If you can’t see in the picture, he has put up 8 goals, 15 assists for 23 points in 14 games. A lot of good players have played for the USA at the U18 World Championship, and Keller is just another one of them.
I’m going to turn to Steve Kournianos from The Draft Analyst for our first quote on Keller. Steve says,
“This season, he’s been the brightest of stars on a loaded team overflowing with draft prospects, leading his squad in scoring by a country mile (he has 19 more points than the second leading scorer). The development of talent-rich forwards like Keller generally follows a common pattern, but we’re starting to see there’s nothing common about him. Some like to compare him to special talents such as Toronto prospect Mitch Marner. Others see a resemblance to Doug Gilmour. He’s going to be in the NHL one day, regardless, and we simply cannot call him a consolation prize in a draft substantially devoid of top-end centers once removed from the early stages of the first round.”
There’s a decent amount to digest here, so let’s start with the beginning. As Steve says, Keller was the star on a team full of draft-eligible prospects, and it wasn’t really close. Being compared to Mitch Marner is pretty impressive, especially after the season he had in the OHL. Steve mentions that he isn’t just a common player, and I really like that. He’s got something that’s special about him. The last part of this quote that really stands out to me is when Steve says he won’t be just a consolation prize in the draft. He’s going to be a great pick for whoever picks him.

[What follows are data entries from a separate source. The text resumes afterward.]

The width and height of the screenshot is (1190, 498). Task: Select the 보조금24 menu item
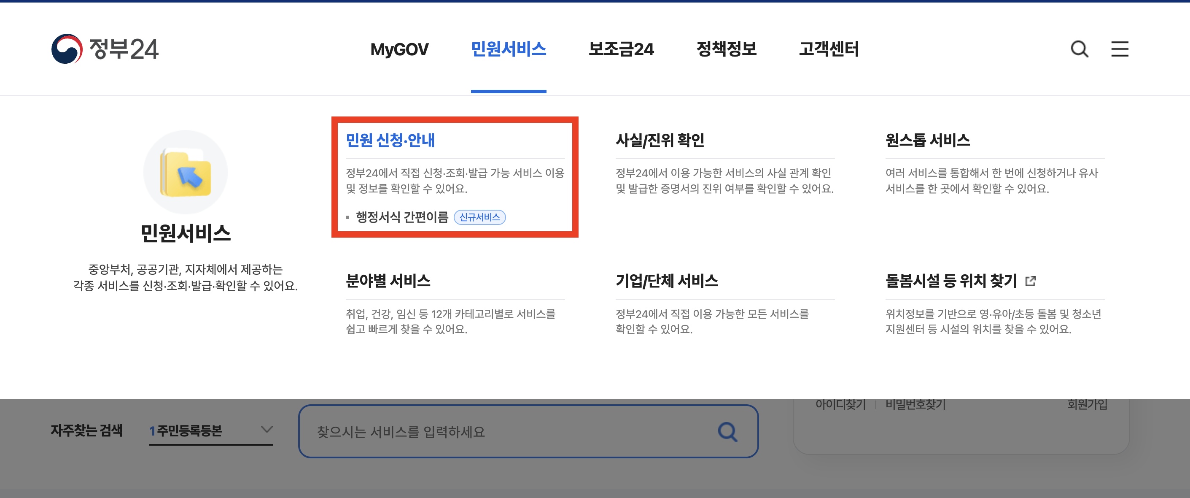621,49
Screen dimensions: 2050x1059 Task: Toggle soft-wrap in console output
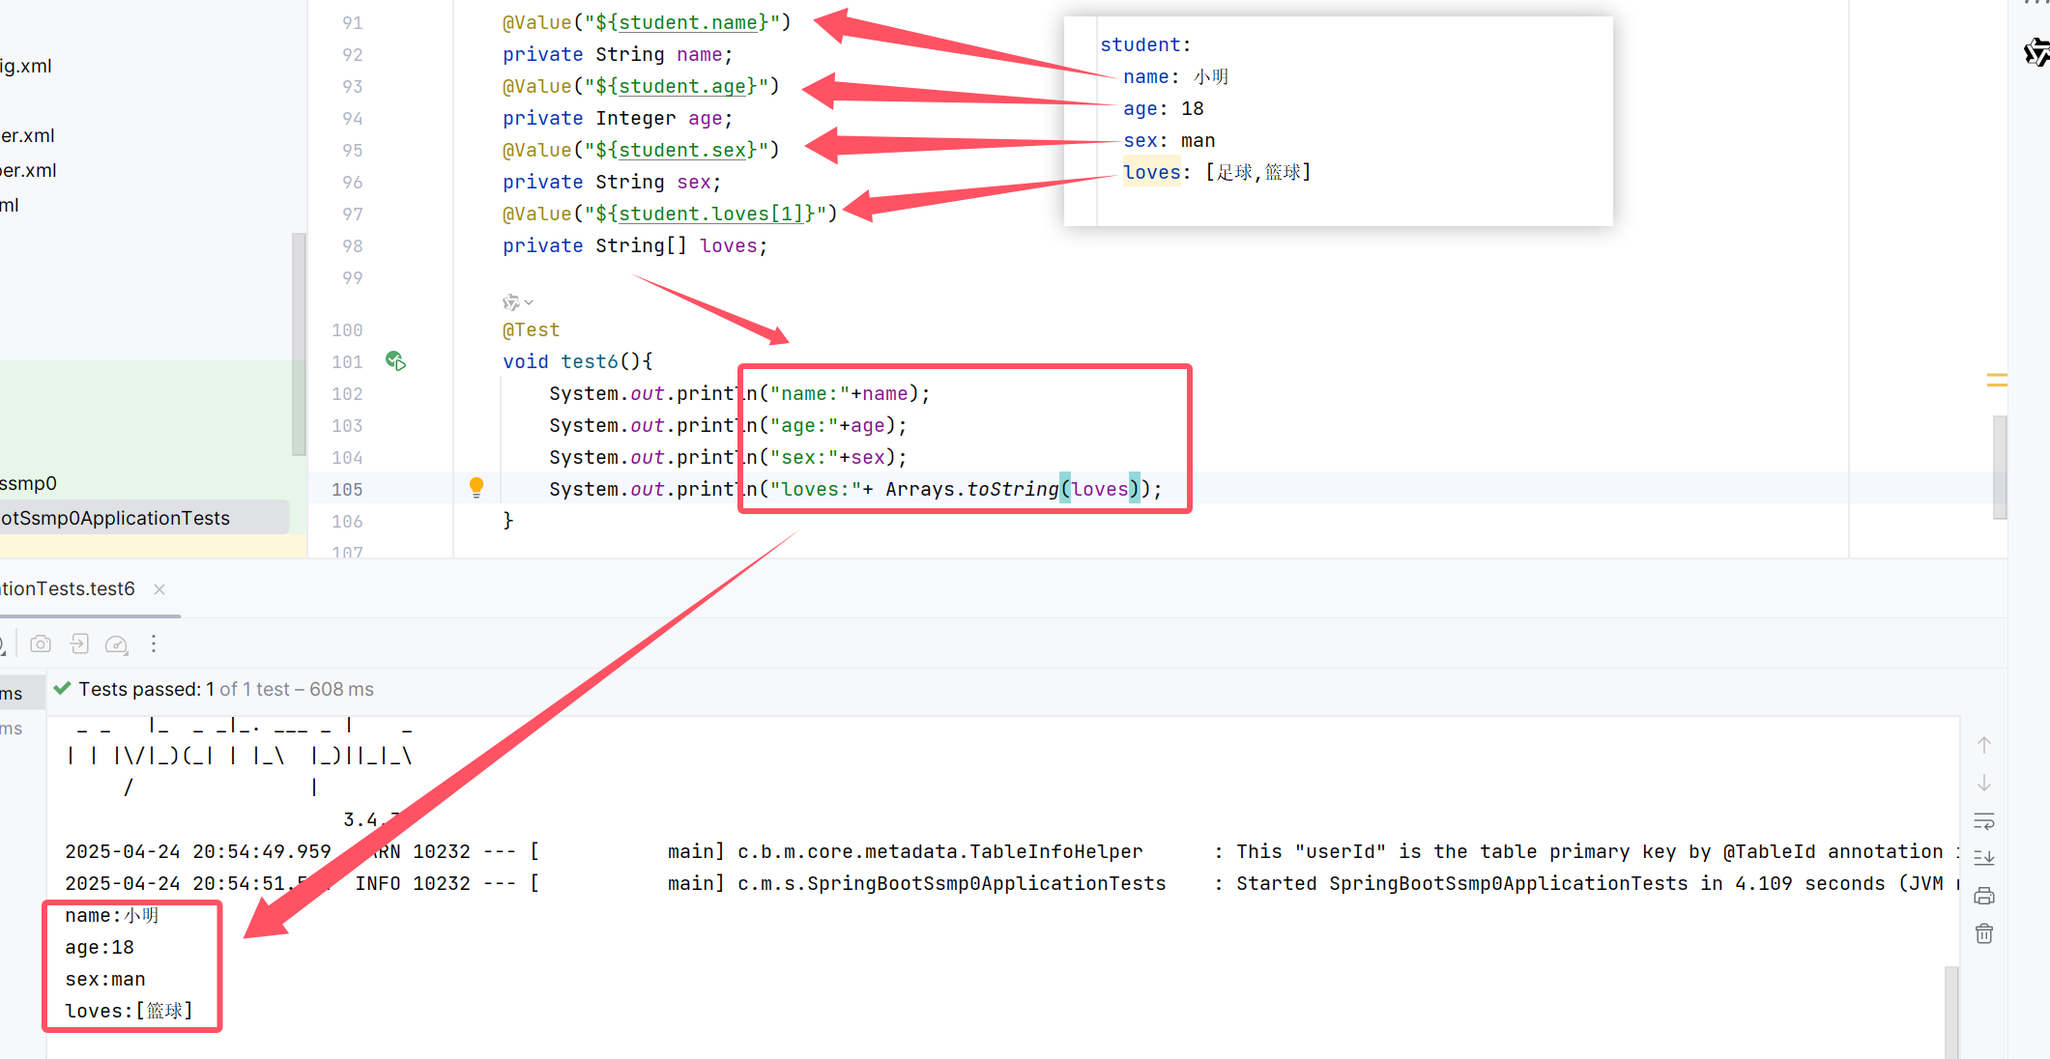(1984, 821)
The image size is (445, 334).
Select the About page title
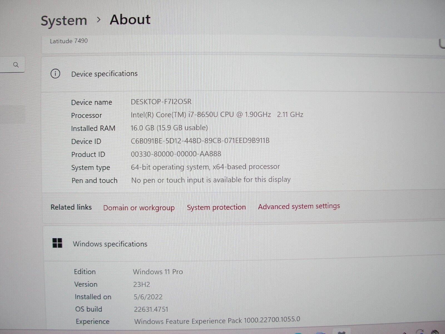point(130,19)
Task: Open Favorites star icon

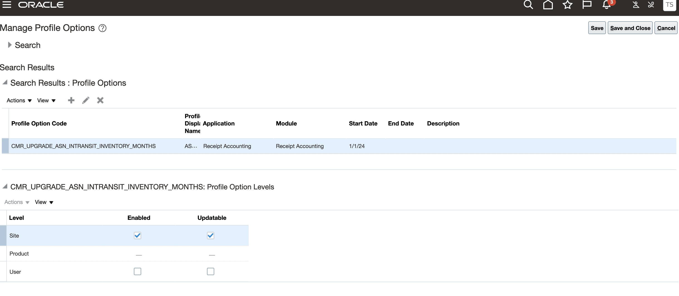Action: 567,4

Craig Button had this to say about Keller:
“Clayton Keller (No. 8) is an excellent player who has the skills, brain, competitiveness and confidence to not only impact the game, but to also dictate significant portions of offensive play. The U.S. NTDP centre has panorama vision – there is no play he doesn’t see and he is always dangerous even when it may appear that he isn’t. Keller controls the game and brings out the best abilities of those he plays with.”
And Future Considerations said this about Keller:
“A small but highly dynamic playmaker that is not afraid to go to the greasy areas for a scoring chance. He skates well with the ability to rocket down the ice and add a quick lateral burst to get through a hole when required. Has very impressive vision and ability to pick up options all over the ice all while maintaining possession and protecting the puck. Is a 100% effort player who rarely takes a shift off. Also possesses a pin-point shot that he hits his mark with when in a position to score. A very dangerous offensive player who has definite top six NHL potential.”
I love the fact that he can impact the game in a big way, and that he is dangerous even when he doesn’t have the puck. If he’s the kind of player that the other team always has to be aware of, he’s a good player. Button and Future Considerations both mention how Keller has great vision on the ice, which is important for someone labeled as a playmaker. The final thing I want to point out is something from the Button quote. Button says that he makes others better, and that’s the kind of player you want in your top 6.
Scoring Line’s Opinion
Personally, Keller is the guy I want at 11. Like I’ve said throughout this profile, he has put up points in every league and level he’s been in. A top 6 featuring him and Pavel Zacha would be great, and just thinking about it makes me warm and fuzzy inside. I think he’s going to be a special player, and potentially a steal at 11. If he’s available at 11, I want the Devils to pick him. There’s a lot of talk about his size, but smaller players with skill have had success in the NHL, so it’s not something I’m worried about. Plus, he’s a young kid, there’s still time for him to grow and add muscle. He’s not going to impact the Devils right away, but he would make the future look brighter than it is now. Hopefully when the Devils walk to the podium in June, it’s to draft Clayton Keller.